In the context of Functional Nutrition, a ‘balanced diet’ is one that is appropriate for your lifestyle, health concerns, and food preferences. In other words, there isn’t one specific diet or way of eating that works for everyone. Instead, food and lifestyle plans should be tailored to the individual in order to improve over-all health and well-being. For example, a person recovering from a traumatic brain injury has a specific set of nutritional needs, which is very different from the needs of someone who is active and wants to incorporate more fresh, whole foods into their diet.
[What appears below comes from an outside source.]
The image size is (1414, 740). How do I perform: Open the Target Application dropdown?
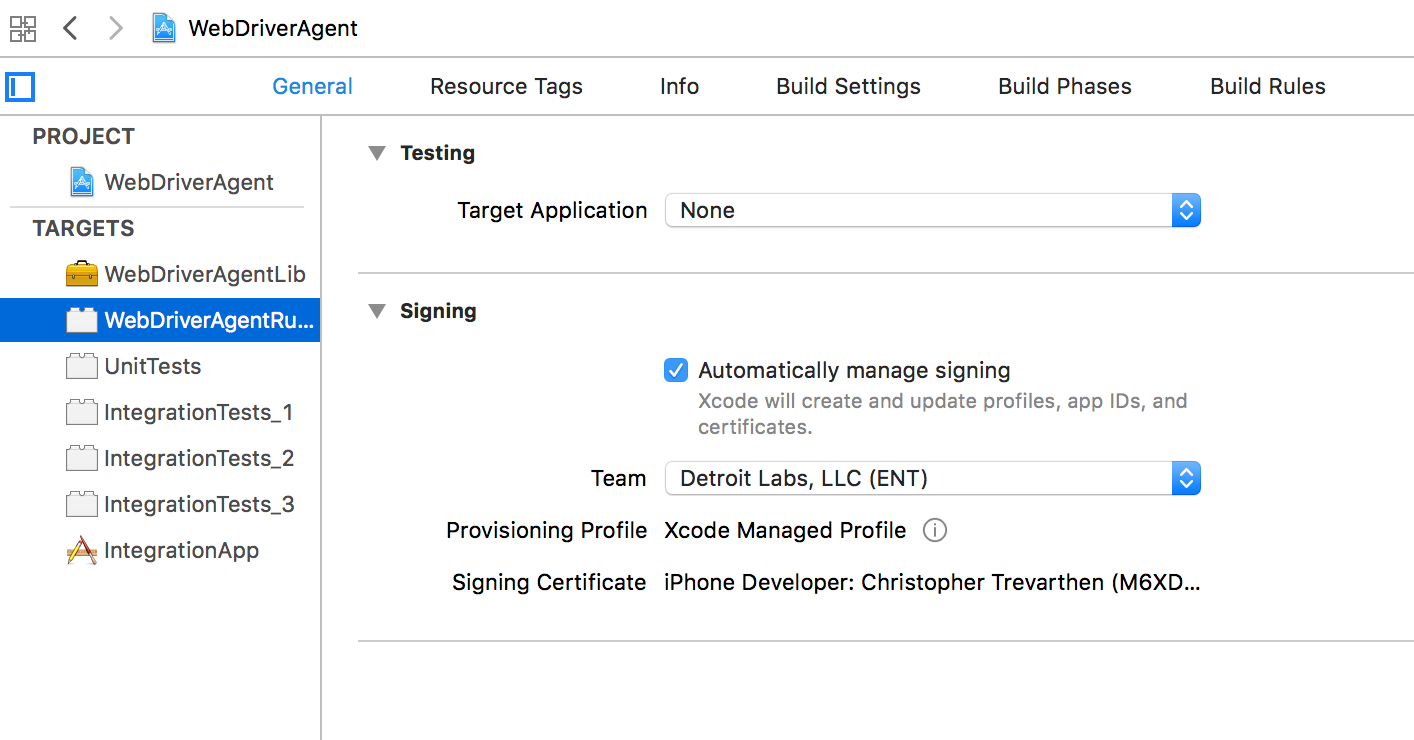tap(932, 210)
That being said, there are some general guidelines to follow for balance. When macronutrients (protein, fat and carbohydrates) are eaten in appropriate proportions, they provide your body with everything it needs to function properly.The correct balance and distribution of these nutrients is vital for optimum health. This is the basis of my CORE FOOD PLAN which is appropriate for anyone looking to eat a healthy balanced diet.
Pack a punch with protein – Protein helps build and repair every part of the body. Without enough, or the right kind of protein, you can feel run down, lethargic and weak. Meats, eggs, poultry and seafood are excellent sources, but so too are vegetable sources like beans, legumes, broccoli, brussels sprouts, lentils, nuts and seeds, oats, potatoes, spinach, quinoa, and wild rice
Load up on healthy fats – Healthy fats support brain and heart and hormonal health, while keeping you full and providing the body with energy. Shoot for omega – 3s from avocados, oily fish, walnuts, flaxseeds, olive oil, sea vegetables, and grass-fet meats.
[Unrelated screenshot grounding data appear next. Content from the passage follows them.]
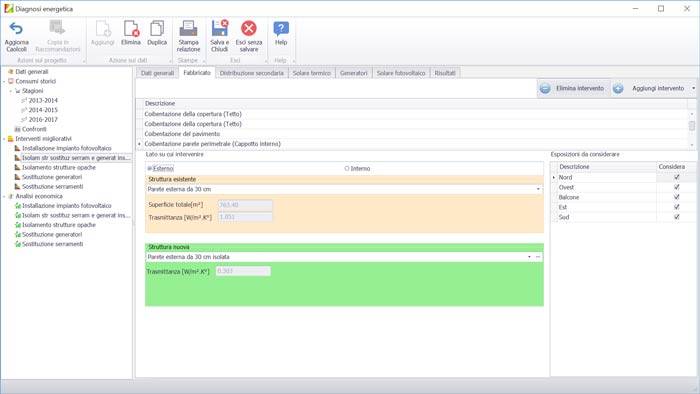Uncheck Considera for Nord exposure
Viewport: 700px width, 394px height.
(676, 177)
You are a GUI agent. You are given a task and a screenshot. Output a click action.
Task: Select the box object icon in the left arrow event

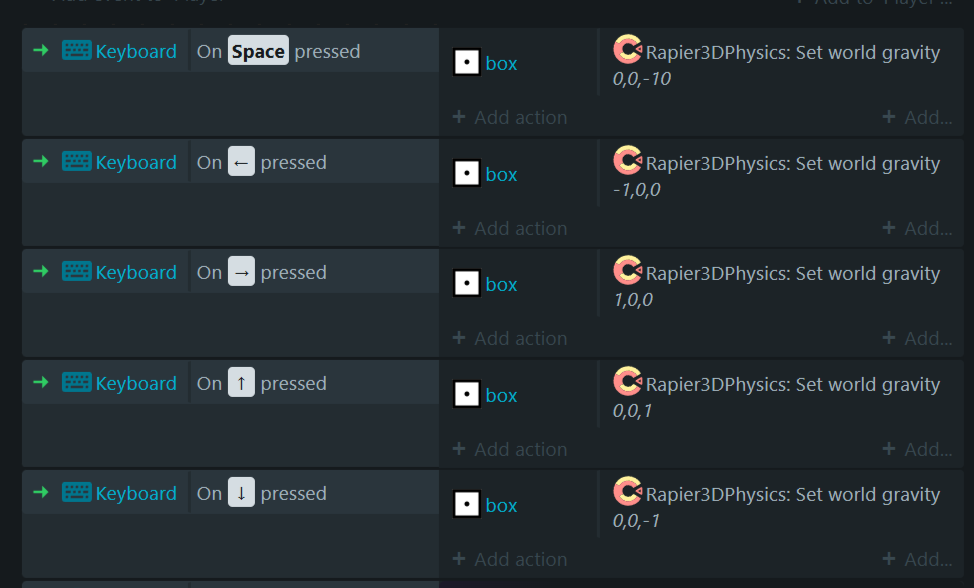pos(467,173)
Eat more vegetables and less grains as your carbohydrate sources – Many people associate this vital food group with solely with grains. We are overconsuming bread, pasta, cake, and biscuits and not eating enough fruits vegetables and legumes. When balancing your diet try to get the bulk of this food group from vegetable sources. The fibre found in vegetables helps balance blood sugar, help detoxification and improve digestion.
Eat the rainbow – Consume a wide variety of brightly coloured whole foods. Foods such as green vegetables, oranges, peppers, sweet potatoes, squash, berries, tomatoes, beetroot contain medicinal compounds known as phytonutrients which have anti-inflammatory, anti-bacterial, anti-viral, anti-cancer compounds which are vital to optimum health and prevention of disease.
Stay hydraded- Remember hydration doesn’t always have to come in the form of water, however filtered mineral water is best source. Alternatives include herbal teas, broths, cold pressed vegetable juices. On average we need a total of 1.5 – 2 litres per day in total depending on diet and activity levels. Headaches, fatigue, poor concentration, dark coloured urine are all tell-tale signs of poor hydration. Carry a water bottle when you are on the go to ensure optimum hydration.
Remember moderation and balance is key – Be flexible and limit rules and regulations around food. Enjoy your food! Make a point to indulge every now and then without guilt or stress.